California bill mandating standard benefit designs for all managed care plans sold outside exchange marketplace conflicts with existing state law
Earlier this year, California’s health benefit exchange marketplace, Covered California, exercised an option under its enabling legislation to standardize benefit designs for health plans sold on the exchange, consistent with its active purchaser role.
Pending legislation, SB 639, would require plans sold off the exchange marketplace to also employ standard benefit designs. (The measure would apply solely to managed care plans and not insurance products.) SB 639 would do so by adding California Health & Safety Code Section 1367.008 mandating standardized product designs for all managed care plan products at each of the metal tier actuarial value rating levels. It does so with language barring the sale of any product at each of the metal tier levels “unless it is a standardized product consistent with [Health & Safety Code] Section 1366.6.”
But therein lay a conflict. Section 1366.6(e) requires health care service plans not participating in the exchange “offer at least one standardized product that has been designated by the Exchange,” provided the Exchange exercises its authority to require standardized benefit designs. At least one obviously does not encompass all plans offered outside the exchange marketplace. (Emphasis added)
SB 639 awaits approval on the floor of the California Senate.
California’s individual health insurance marketplace is shaping as a bifurcated one for 2014 and beyond based on household income and whether coverage is purchased through the state’s health benefit exchange marketplace, Covered California, or outside of it.
California households earning 400 percent or less of federal poverty level will be eligible for advance tax credit subsidies that can be applied toward Covered California plan premiums. While those with incomes above this level ($45,960 for singles; $92,200 for a family of four) can purchase unsubsidized coverage thorough state exchanges, health plans appear to be preparing to offer plans outside the exchange aimed at households earning above 400 percent of federal poverty. Without directly referring to the Covered California plans, Charles Bacchi, executive VP of the California Association of Health Plans, said there may be more variation among these plan products than Covered California plans, which are based on standard benefit designs for each of the metal tier plan values (bronze, silver, gold and platinum). Bacchi, who spoke on a panel of speakers at the annual State of Health Care Conference held earlier this week in Sacramento, added there may be “certain advantages” to plans purchased outside of Covered California but didn’t elaborate.
Bacchi’s comments came the same day Covered California Executive Director Peter V. Lee reported at the organization’s board meeting that plan issuers were invited to submit alternative benefit designs and those alternative plans differed significantly from the standard plan designs Covered California adopted in February, 2013. Plan issuers and Covered California continue to negotiate to the terms of the contract that will govern qualified health plans sold in the Covered California marketplace for coverage effective in 2014. The Covered California board has scheduled a special meeting in Sacramento for May 7 to discuss the contract.

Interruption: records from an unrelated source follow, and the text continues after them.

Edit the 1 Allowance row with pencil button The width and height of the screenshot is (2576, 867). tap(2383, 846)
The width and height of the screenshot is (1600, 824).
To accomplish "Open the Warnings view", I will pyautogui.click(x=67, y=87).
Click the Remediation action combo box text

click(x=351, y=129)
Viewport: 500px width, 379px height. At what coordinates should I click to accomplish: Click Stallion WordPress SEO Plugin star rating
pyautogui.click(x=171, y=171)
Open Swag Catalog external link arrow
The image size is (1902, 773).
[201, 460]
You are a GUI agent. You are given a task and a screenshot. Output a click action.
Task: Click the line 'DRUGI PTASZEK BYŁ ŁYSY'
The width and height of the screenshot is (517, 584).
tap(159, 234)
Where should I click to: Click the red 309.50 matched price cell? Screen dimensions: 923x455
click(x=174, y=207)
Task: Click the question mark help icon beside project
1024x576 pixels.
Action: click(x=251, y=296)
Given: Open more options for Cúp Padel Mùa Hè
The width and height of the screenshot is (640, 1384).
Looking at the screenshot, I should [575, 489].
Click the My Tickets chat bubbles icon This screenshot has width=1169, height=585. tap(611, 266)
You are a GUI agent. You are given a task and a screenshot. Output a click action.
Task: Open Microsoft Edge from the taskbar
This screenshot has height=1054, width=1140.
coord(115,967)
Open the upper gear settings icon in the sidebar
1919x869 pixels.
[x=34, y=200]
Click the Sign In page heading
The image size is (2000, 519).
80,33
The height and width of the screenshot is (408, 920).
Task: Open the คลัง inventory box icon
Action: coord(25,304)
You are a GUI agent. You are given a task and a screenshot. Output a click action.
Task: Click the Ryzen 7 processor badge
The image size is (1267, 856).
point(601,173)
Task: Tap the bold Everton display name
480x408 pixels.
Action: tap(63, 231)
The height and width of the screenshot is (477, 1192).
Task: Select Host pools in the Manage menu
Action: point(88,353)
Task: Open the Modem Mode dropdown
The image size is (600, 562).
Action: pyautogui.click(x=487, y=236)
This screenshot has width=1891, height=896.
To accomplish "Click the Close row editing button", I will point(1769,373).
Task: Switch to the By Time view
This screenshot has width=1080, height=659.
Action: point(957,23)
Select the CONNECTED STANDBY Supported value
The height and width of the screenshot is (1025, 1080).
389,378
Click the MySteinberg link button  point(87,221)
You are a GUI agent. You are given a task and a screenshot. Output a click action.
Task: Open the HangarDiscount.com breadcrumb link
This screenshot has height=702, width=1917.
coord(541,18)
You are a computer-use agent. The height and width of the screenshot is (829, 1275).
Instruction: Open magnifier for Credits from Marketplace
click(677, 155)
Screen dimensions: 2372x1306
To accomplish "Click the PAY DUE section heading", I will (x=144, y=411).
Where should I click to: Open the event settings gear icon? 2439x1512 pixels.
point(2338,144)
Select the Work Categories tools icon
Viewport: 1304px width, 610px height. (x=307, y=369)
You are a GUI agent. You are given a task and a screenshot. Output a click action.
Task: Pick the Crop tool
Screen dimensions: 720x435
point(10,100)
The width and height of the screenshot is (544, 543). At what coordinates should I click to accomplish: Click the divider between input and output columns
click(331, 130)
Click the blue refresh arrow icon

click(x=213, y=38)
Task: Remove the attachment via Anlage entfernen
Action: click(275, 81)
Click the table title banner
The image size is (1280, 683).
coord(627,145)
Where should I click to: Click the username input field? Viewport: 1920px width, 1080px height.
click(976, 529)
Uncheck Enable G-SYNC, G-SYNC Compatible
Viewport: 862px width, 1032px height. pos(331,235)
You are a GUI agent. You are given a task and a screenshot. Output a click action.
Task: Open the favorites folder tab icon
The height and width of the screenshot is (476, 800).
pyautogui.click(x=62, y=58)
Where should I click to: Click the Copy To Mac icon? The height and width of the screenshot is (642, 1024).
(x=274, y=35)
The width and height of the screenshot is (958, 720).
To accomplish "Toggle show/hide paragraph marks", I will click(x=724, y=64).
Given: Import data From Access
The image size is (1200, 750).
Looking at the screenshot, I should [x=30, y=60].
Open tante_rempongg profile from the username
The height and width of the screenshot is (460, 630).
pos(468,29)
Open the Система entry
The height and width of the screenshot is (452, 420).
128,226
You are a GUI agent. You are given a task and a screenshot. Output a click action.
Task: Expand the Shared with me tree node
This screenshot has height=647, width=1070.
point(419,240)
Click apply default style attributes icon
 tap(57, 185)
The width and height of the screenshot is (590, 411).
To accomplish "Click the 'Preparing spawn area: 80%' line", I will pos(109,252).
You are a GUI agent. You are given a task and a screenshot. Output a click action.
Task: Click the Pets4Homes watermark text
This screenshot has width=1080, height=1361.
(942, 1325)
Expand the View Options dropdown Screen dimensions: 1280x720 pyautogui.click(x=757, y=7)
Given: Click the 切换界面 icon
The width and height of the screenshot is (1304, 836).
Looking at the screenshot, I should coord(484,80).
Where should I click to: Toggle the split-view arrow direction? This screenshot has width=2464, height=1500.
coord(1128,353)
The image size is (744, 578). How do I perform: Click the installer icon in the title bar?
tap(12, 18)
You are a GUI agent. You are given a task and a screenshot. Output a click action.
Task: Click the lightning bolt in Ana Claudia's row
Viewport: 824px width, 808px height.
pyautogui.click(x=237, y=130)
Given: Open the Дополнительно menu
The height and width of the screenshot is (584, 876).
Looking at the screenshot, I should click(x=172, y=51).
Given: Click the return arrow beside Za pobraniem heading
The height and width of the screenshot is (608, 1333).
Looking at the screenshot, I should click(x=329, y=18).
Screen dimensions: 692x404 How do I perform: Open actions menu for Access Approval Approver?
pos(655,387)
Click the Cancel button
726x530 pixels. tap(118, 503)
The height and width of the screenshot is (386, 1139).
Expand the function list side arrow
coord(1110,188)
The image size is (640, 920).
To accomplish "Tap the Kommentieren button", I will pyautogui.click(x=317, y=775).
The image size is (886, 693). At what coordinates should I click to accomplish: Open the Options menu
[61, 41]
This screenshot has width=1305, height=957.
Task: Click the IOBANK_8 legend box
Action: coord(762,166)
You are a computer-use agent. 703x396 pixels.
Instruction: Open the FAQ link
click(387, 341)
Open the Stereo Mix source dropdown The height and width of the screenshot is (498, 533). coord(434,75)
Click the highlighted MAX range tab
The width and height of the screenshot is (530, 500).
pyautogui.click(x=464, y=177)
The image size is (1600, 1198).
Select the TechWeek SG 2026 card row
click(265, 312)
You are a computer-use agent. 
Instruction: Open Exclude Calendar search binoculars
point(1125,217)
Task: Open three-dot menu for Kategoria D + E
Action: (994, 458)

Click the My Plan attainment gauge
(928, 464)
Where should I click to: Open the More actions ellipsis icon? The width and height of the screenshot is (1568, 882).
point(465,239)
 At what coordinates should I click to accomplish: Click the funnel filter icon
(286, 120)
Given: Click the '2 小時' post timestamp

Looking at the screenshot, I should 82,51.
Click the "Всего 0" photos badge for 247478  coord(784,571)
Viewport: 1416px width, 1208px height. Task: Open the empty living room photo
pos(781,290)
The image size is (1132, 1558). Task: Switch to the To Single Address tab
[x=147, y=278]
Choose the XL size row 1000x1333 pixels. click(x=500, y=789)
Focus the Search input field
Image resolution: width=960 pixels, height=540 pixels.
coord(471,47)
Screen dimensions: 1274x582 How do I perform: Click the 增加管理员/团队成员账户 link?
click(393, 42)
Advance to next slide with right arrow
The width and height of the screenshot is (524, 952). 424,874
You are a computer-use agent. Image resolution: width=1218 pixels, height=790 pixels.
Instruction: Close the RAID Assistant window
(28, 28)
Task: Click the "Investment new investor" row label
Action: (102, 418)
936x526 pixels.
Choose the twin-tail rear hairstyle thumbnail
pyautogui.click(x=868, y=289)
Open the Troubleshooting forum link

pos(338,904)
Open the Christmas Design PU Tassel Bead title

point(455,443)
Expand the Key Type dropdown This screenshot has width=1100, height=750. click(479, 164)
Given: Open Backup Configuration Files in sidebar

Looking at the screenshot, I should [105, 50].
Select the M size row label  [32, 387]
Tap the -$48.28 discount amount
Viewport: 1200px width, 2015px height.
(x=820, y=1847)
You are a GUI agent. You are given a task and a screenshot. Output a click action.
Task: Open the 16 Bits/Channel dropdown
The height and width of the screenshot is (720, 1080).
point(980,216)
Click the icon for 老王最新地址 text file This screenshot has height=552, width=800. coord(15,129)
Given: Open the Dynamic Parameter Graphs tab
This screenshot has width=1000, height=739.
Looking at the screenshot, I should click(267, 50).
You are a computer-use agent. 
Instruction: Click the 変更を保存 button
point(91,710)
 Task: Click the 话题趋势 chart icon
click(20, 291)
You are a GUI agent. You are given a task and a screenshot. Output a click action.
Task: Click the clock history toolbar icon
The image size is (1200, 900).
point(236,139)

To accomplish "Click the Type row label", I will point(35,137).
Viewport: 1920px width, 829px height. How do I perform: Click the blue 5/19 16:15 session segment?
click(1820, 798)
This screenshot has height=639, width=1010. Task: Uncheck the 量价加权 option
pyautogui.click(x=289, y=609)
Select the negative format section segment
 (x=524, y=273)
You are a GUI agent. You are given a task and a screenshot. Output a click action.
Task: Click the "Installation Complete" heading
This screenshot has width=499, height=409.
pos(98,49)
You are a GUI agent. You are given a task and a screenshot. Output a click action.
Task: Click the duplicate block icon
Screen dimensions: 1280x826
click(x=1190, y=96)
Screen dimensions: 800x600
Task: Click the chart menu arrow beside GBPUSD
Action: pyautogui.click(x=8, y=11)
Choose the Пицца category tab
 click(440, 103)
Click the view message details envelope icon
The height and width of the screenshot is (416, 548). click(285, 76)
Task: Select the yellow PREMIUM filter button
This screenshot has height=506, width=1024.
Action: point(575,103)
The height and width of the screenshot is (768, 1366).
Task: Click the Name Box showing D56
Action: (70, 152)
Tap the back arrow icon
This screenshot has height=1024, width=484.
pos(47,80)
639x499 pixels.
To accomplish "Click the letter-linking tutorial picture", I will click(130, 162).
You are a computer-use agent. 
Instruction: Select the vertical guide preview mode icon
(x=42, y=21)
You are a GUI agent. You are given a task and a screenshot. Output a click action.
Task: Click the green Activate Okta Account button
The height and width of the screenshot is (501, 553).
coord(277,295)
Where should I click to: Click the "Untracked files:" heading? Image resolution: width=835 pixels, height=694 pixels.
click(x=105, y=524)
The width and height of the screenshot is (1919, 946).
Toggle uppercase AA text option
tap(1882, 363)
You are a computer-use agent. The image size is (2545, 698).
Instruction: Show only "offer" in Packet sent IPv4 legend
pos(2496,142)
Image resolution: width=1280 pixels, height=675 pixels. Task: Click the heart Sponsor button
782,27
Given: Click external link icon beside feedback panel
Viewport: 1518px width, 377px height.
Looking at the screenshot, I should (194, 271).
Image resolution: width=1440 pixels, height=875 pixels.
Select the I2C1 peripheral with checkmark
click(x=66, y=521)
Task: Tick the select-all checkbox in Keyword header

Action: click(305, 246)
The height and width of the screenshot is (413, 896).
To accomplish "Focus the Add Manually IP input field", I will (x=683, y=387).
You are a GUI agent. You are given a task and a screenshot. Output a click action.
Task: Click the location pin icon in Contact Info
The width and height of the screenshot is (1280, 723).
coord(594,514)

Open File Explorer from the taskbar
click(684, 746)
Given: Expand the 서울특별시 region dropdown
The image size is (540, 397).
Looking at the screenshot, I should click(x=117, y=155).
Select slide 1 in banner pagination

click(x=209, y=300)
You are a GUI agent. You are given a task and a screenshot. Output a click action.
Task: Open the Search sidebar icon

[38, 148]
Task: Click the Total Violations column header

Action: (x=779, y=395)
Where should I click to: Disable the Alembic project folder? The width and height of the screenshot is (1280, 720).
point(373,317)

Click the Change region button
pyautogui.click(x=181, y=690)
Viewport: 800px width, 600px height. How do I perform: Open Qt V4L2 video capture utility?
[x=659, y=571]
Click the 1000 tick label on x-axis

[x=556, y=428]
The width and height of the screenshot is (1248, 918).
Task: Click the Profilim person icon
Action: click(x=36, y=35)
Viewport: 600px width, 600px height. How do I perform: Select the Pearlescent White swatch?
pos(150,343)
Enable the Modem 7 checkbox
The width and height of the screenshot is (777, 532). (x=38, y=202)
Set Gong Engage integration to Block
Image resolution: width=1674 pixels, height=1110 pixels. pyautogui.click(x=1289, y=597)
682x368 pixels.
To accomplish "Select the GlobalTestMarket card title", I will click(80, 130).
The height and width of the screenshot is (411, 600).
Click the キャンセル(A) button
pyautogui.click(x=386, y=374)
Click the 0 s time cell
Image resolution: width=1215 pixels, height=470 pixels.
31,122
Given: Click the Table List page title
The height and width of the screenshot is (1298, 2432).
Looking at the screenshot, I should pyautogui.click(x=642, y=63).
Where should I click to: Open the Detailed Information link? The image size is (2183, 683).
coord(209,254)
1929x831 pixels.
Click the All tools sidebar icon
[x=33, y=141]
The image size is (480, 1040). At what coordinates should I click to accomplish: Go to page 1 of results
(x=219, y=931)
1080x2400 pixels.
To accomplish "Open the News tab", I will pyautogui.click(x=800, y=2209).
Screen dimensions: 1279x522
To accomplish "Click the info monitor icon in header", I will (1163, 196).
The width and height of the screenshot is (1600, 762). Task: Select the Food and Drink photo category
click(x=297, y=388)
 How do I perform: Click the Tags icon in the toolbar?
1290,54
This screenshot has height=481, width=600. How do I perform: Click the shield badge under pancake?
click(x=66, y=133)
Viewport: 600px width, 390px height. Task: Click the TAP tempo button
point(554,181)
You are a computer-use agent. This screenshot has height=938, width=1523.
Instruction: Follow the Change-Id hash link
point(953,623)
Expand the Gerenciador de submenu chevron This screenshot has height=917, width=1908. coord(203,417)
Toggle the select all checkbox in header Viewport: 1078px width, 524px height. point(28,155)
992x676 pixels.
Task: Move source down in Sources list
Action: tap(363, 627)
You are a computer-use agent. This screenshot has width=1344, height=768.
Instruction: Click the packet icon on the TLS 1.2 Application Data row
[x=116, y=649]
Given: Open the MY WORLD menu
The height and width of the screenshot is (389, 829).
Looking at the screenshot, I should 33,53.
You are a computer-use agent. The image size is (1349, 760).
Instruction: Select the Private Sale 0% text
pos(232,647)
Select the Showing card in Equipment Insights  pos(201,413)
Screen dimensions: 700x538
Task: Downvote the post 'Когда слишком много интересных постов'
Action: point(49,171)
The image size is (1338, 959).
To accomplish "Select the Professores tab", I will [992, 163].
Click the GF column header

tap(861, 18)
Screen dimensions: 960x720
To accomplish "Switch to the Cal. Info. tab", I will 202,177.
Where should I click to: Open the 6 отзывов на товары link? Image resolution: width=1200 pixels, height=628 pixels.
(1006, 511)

A 2011 paper by The Commonwealth Fund warned of the possibility of higher cost individuals concentrating in the exchange market, noting that exchanges could face adverse selection if predominantly high-risk individuals and groups enroll in the exchange while younger, healthier people and groups purchase coverage in the individual or small-group markets outside of it:
This type of market-level adverse selection would primarily stem from the existence of different rules for health plans inside and outside of the exchange. If non-exchange plans are permitted greater flexibility around benefit design and rate setting, those plans could offer lower prices to attract lower-risk individuals.
While the Affordable Care Act consolidates individuals and small employers into a single state risk pool, thus barring plan issuers from segmenting their exchange population risk, adverse selection against the exchange marketplace could reduce plan issuers’ interest in exchange participation despite tax subsidies for individuals and potentially jeopardize the market’s long term viability.